You quoted this wonderful sentence from the report: “Eighty-six percent of deals that created value in our research were strategic, compared with just 14 percent that were opportunistic.” Within the lure of the opportunistic acquisition (the “shiny object” that’s unexpectedly available) lies another trap for the acquiring firm: that the person or small group pushing for the opportunistic acquisition that doesn’t fit the firm’s carefully-thought-out strategic plan will persuade their partners to revise the strategic plan ad hoc to make the acquisition fit into it. They revise the plan to suit what they’re doing, instead of revising what they’re doing to suit their plan. They end up with an unsuccessful acquisition and a degraded plan.
Thanks for extending this thought in such an astute fashion.

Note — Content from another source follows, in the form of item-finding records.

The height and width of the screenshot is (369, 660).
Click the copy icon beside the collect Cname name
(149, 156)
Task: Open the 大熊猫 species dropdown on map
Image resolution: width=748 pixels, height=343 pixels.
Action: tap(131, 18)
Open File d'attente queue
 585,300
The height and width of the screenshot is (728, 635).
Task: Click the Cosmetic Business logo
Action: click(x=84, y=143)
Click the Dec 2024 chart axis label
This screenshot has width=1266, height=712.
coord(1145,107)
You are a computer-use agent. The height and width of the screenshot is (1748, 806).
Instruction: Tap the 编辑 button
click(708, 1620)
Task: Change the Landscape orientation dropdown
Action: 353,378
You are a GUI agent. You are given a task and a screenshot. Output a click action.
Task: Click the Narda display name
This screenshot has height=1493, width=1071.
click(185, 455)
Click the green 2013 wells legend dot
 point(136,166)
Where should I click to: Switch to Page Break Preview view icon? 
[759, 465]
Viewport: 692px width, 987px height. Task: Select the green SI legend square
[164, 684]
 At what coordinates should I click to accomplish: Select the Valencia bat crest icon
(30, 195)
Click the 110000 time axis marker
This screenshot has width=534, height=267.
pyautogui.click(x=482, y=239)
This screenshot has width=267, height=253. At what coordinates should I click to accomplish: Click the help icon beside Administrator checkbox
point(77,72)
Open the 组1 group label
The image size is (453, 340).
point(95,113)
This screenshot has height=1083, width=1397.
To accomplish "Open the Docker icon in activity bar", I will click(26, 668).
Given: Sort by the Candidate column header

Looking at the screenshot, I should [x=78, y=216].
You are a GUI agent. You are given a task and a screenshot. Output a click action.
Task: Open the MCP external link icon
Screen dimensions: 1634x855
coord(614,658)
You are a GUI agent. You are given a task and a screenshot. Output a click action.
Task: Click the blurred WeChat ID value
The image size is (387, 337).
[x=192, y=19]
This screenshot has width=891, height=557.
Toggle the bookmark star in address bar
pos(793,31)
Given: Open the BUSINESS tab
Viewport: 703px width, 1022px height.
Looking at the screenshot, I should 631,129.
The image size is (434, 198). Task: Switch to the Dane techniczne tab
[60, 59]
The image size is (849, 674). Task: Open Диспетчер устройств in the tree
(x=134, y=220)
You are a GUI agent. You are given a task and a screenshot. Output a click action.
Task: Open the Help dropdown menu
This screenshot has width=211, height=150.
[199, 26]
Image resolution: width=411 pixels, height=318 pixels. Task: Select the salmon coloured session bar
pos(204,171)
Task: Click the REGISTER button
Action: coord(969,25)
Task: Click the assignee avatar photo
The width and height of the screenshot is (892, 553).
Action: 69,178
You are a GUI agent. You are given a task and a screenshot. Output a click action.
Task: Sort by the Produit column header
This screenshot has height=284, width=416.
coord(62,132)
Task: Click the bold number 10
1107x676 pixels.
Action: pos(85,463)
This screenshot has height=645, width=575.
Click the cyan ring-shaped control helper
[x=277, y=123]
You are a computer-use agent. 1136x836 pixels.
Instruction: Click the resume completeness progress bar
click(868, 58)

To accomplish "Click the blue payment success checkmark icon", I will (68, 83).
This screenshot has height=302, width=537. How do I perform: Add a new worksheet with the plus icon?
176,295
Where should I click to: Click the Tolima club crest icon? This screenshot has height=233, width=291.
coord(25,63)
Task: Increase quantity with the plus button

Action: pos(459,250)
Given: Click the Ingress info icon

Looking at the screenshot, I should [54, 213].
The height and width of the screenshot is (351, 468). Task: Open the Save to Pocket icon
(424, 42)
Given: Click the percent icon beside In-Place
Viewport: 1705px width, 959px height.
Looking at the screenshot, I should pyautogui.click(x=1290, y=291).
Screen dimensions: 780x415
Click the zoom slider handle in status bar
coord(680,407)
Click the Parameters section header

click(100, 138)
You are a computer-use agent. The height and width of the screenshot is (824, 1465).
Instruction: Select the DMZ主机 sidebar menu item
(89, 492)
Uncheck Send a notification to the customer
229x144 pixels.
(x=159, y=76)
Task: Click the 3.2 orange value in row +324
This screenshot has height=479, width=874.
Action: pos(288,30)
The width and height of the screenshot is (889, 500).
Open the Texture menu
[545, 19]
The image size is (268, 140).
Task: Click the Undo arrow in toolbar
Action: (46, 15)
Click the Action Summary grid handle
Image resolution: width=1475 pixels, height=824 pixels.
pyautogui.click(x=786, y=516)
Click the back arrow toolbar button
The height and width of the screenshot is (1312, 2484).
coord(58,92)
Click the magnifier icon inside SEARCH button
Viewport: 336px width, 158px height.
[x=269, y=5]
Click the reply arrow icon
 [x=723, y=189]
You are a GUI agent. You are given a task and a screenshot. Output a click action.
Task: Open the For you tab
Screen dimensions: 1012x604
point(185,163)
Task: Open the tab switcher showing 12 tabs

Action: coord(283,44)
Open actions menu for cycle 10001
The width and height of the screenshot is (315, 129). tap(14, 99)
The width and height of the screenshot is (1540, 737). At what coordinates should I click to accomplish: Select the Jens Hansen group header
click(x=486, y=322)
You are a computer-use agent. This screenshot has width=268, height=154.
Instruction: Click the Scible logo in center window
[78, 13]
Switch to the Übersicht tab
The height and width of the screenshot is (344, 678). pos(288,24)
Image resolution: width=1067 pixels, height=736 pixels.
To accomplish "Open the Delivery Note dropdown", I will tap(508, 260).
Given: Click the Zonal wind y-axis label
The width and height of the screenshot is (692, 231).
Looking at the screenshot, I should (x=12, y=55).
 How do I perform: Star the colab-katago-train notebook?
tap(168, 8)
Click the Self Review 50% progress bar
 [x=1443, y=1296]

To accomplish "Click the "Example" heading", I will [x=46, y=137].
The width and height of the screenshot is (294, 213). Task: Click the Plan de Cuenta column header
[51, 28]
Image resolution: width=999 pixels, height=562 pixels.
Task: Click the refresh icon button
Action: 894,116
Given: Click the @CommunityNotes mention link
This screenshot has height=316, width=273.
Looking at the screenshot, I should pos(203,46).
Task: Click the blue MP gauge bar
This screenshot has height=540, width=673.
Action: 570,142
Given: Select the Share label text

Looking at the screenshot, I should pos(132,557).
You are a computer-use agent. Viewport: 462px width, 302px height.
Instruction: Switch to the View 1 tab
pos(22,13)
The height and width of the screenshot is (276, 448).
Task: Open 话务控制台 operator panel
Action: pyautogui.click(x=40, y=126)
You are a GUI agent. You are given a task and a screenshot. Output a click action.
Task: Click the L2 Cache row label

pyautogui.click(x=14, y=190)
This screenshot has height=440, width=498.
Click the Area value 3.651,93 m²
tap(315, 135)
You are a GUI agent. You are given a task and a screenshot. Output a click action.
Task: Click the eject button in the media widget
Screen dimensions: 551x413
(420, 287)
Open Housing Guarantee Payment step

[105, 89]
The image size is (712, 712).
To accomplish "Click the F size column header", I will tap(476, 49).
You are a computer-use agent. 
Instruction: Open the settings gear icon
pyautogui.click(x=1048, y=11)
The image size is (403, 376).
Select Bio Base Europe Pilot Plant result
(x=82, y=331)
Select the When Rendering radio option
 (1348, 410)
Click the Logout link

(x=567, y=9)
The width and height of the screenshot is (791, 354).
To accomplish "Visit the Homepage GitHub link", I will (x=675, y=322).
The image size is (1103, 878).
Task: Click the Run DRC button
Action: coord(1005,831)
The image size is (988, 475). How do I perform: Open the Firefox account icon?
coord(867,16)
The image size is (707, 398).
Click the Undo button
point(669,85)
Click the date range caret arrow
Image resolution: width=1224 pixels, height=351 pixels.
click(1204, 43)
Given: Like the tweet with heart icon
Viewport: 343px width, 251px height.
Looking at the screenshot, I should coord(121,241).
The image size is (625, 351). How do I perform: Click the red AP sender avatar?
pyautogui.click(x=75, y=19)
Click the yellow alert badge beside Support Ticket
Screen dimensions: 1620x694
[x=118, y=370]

This somehow strikes me as analogous to the reality (which proceeds through training and inculcation to practice and habit to the climax phase of becoming “the air your breathe” and therefore invisible and deniable) that lawyers turn the Scientific Method on its head. Rather than start with data (facts, activities, behaviors) and try to determine, say, causes of action or defenses (litigation) or deal structures and pricing (corporate), they start instead with the desired legal result and maneuver backwards through “facts” and documents to wrestle reality into delivering the pre-determined result they prefer.